-01-

1.4K 77 5
                                    

..

Rangga Aldevaro Alexi, panggil dia Rangga. Manusia dengan seribu bahasanya, manusia kutub yang selalu menjadi incaran para kaum hawa di sekolahnya. Manusia berparas sempurna bak rengkarnasi dewa di sebuah istana mewah.


Mos pagi ini berjalan dengan lancar tanpa hambatan dan kesalah fahaman. Seorang gadis cantik berlari mengejar salah satu kakak kelas dengan pakaian jas almamater, dan sepatu pantofel. Yang nampak rapi, bak seorang CEO muda yang bekerja di sebuah kantor ternama.


"Kakak, boleh minta tanda tangan nya?". Ucap gadis tersebut dengan sangat ramah. Tanpa menjawab lelaki yang biasa di sebut namanya Angga, seorang laki-laki pencinta susu beriklan naga. Dengan tatapan dingin dan tajam. Mengambil perlahan buku yang di bawah oleh Haico di tangannya. Lalu mencoret kan sebuah tanda nama di atas kertas putih mulus itu. Sebelum dirinya benar benar pergi menjauh.

Terlihat senyum manis mengambang di bibir Haico saat ini. Akhirnya ia bisa mendapatkan tanda tangan dari seorang ketua OSIS yang di kenal dingin oleh satu sekolah nya.

Kring...

Suara bel tanda masuk berbunyi. Nampak semua siswa berhamburan keluar untuk menuju ke lapangan. Begitupun dengan Haico, ia sesegera mungkin menuju lapangan yang berada di lantai paling bawah, sedangkan dirinya sekarang berada di lantai paling atas.

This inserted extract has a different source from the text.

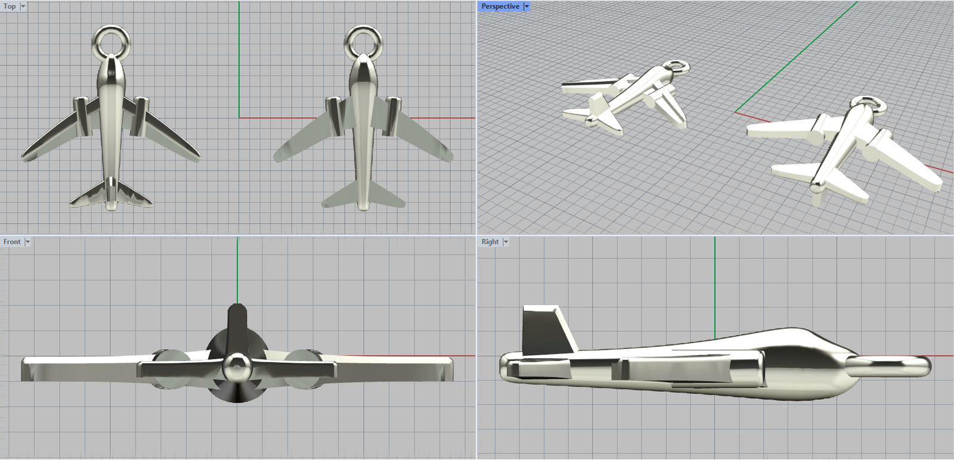Select the Front viewport title label
The height and width of the screenshot is (460, 954).
(12, 242)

"Yang telat hukum jalan jongkok, mengelilingi lapangan". Suara itu terdengar sangat gaduh dari balik toa berwarna putih, yang di bawah oleh salah satu kakak kelas lainnya.

Setelah semuanya berkumpul, dan berbaris dengan rapi dan teratur. Salah satu kakak kelas, naik ke atas mimbar. Untuk menyuarakan aspirasi nya tentang mos pagi ini.

"Apa kabar semua?". Ucap nya yang nampak cuek.

"Baik kak". Sorak Sorai seluruh siswa membalas pertanyaan tersebut.

"Semoga mos pagi tadi yang kita laksanakan, bisa menjadi pembelajaran atau masukan untuk kalian semua".

"Terimakasih". Singkat, padat dan jelas. Aspirasi seperti apa itu. Sungguh tak masuk di akal. Semua siswa berhamburan keluar pagar untuk pulang menuju rumah mereka masing masing.

Begitupun dengan Haico, Haico mengendarai sepedanya yang nampak kusam berwarna merah jambu itu di jalan Jakarta yang cukup ramai. Riuk sepeda motor sangat mengagu pendengaran Haico saat ini. Polusi dan kabut udara yang di sebabkan oleh asap kendaraan bermotor sangat tidak pantas untuk di pandang oleh mata. Sungguh hal aneh namun sangat nyata.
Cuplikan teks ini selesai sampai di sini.